25% des élèves de terminale ont déjà été délégués de classe. Mais plus du tiers d’entre eux ont tenu un rôle d’élu (au conseil de classe, conseil pour la vie lycéenne, conseil d’administration) lors des trois années de scolarité au lycée. 41% des excellents élèves sont délégués, contre 25% des autres élèves. Nathalie Mons, présidente du CNESCO, souligne dans son avant propos que « cumul des mandats et captation des postes par l’élite scolaire » restreignent « le nombre d’élèves qui participent activement à la gouvernance des établissements et expérimentent des rôles de représentants démocratiquement élus ». Qui plus est, 49% des élèves de terminale pensent que l’avis de leurs délégués n’est pas pris en compte. Il y a là un signal à ne pas négliger pour les équipes de direction, pédagogiques et éducatives des lycées.

Les autres formes d’engagement au lycée ne touchent qu’une faible minorité d’élèves : 10% ont participé à la réalisation d’un journal lycéen ou à des activités de tutorat, 7% ont exercé des responsabilités à la maison des lycéens (dont la moitié ont aussi été délégués). On voit là que le parcours citoyen[2] institué en 2015 ne concerne dans les faits qu’une minorité de lycéens.

Enfin, l’étude du CNESCO souligne la vigilance particulière nécessaire à l’égard de deux publics. Bien entendu, les jeunes sans appétence aucune pour toute forme d’engagement citoyen, particulièrement représentés en lycée professionnel.

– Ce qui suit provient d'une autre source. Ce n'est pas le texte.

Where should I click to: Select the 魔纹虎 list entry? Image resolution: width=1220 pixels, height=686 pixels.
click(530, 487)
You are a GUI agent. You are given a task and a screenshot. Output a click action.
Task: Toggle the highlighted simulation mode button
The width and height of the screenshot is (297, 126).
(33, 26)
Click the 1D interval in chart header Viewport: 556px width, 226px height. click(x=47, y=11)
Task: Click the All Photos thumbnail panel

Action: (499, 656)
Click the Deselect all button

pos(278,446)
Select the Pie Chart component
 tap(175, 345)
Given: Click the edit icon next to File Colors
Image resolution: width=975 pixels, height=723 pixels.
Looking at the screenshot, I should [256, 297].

Mais le CNESCO souligne aussi « le paradoxe des excellents élèves » caractérisés par « des intentions d’engagement citoyen en retrait ». Surreprésentés, on l’a vu, parmi les délégués, ils sont en revanche sous-représentés dans les autres activités d’engagement. Pour eux, comme pour les élèves de niveau faible, les intentions d’engagement futur, qu’il s’agisse de « participation électorale, adhésion à un parti politique, bénévolat ou autres formes plus protestataires (signer des pétitions, boycotter des produits...) » sont en retrait par rapport aux autres élèves. Là encore, les équipes pédagogiques, éducatives et de direction des lycées pourront lire dans ces résultats la dévalorisation de fait de ce qu’on considère relever de « la vie scolaire » plutôt que des enseignements strictement disciplinaires.

Arrivés en fin de parcours de l’enseignement scolaire, les élèves de terminale tendent à celui-ci un miroir révélateur de sa propension à négliger, notamment dans l’enseignement public (48% des élèves du privé contre 33% de ceux du public ont déjà participé en terminale à un projet citoyen), l’importance dans la formation des élèves des projets citoyens. L’étude est complétée par la recension de projets innovants favorisant l’engagement citoyen des élèves : ce qui est fait ici et là devrait sans doute devenir une pratique éducative non plus innovante mais ordinaire pour que s’affirme l’engagement citoyen  d’une grande majorité d’élèves.